[取り組む課題]
1 – 仕事部屋のレイアウトに関する文章について、次の問いに答えてください。
(a) 自宅に独立した仕事部屋を設ける方が増えている背景として、何が挙げられていますか。
(b) チェアを引いて座るために、デスク後方に最低どの程度の空間が必要とされていますか。
(c) デスクを配置する際は、どのような場所を選ぶよう勧められていますか。
2 – 仕事部屋のレイアウトに関する文章を、最後の文の後から書き進めてください。

公開日2025.06.23
仕事部屋のレイアウトはどう考える?おしゃれにするコツと配置例

テレワークやリモートワークの普及に伴い、自宅に独立した仕事部屋を設ける方が増えています。限られた空間の中で集中できる環境をつくりながら、なおかつおしゃれな空間にしたいと考える方も多いでしょう。
本記事では、仕事部屋における作業効率とデザイン性を両立させた理想のレイアウトについて、具体的なパターンやコツをご紹介します。これから仕事部屋を作る方はもちろん、既存の仕事部屋のレイアウトを見直したい方はぜひ参考にしてください。
仕事部屋のレイアウトの基本
まず、自宅の仕事部屋を効率よく使うために、レイアウトの基本を押さえることが大切です。ここでは、快適な仕事部屋のレイアウトのポイントをお伝えします。
1.必要な作業スペースを把握する

仕事部屋のレイアウトを考える際は、デスクやチェアの設置だけでなく、書類を広げる作業スペースや収納場所も十分に確保することが重要です。
デスクの幅は120cm以上、奥行きは60cm程度あると快適に作業ができます。また、チェアを引いて座るためには、デスク後方に最低70cm程度の空間が必要です。
実際の立ち座りや体の動きを意識してレイアウトを工夫すれば、長時間作業しても疲れにくい快適な空間をつくることができます。
2.コンセントの位置を踏まえてデスクを配置する

自宅の仕事部屋でのPC作業には電源が欠かせません。デスクを配置する際は、コンセントにアクセスしやすく、機器を効率よく設置できる場所を選びましょう。

[提供データ]
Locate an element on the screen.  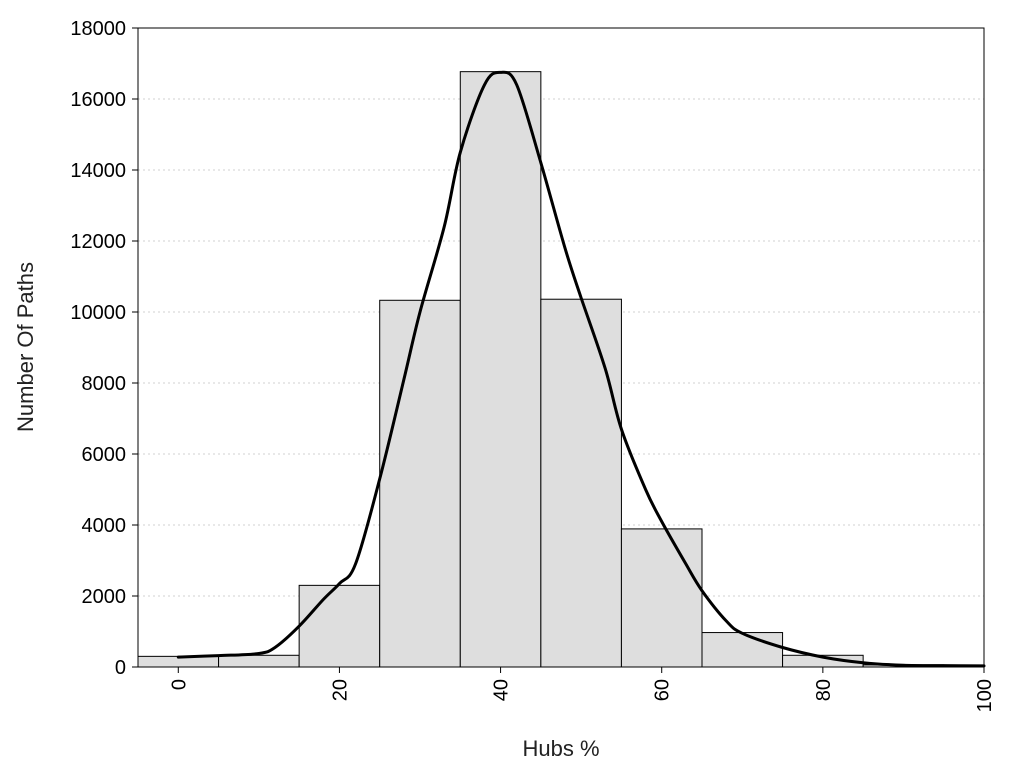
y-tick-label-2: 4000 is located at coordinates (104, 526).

[解答]
1 –
(a) テレワークやリモートワークの普及です。
(b) 最低70cm程度の空間が必要とされています。
(c) コンセントにアクセスしやすく、機器を効率よく設置できる場所です。

2 –
コンセントが遠い場合、延長コードを使うことになりますが、配線が床に散らばると見た目が悪くなるだけでなく、つまずく危険もあります。延長コードが必要な場合は、コードをまとめて配線カバーを利用して床に固定するといった、見た目と安全性を両立させる工夫が大切です。
これから家を建てる場合のおすすめのコンセントの位置を以下で詳しく説明しています。
【新築を建てる人必見!】空間別・おすすめコンセント位置8選
3.安定したネット回線環境を整備する

また、仕事部屋でPC作業をするためには、安定したネット回線が不可欠です。接続環境は、主にWi-Fiと有線LANに分かれます。オンライン会議や、画像や映像などデータ容量の大きなものをダウンロードする機会が多い場合は、Wi-Fiよりも有線LANの方が通信速度が速く、安定しているので快適に利用できます。
Wi-Fiを使用したい場合は、できるだけ安定した通信環境にするために「ルーター」をPC近くに設置することがおすすめです。近くに置けない場合は、中継器やメッシュWi-Fiを使って電波を強化する方法もあります。いずれの場合も、配線はつまずく危険があるのでできるだけ床に這わせないこと。コードカバーやモールを活用して整備すると見た目もよく安全です。
ルーターのおすすめの設置場所については、以下の記事を参考にしてください。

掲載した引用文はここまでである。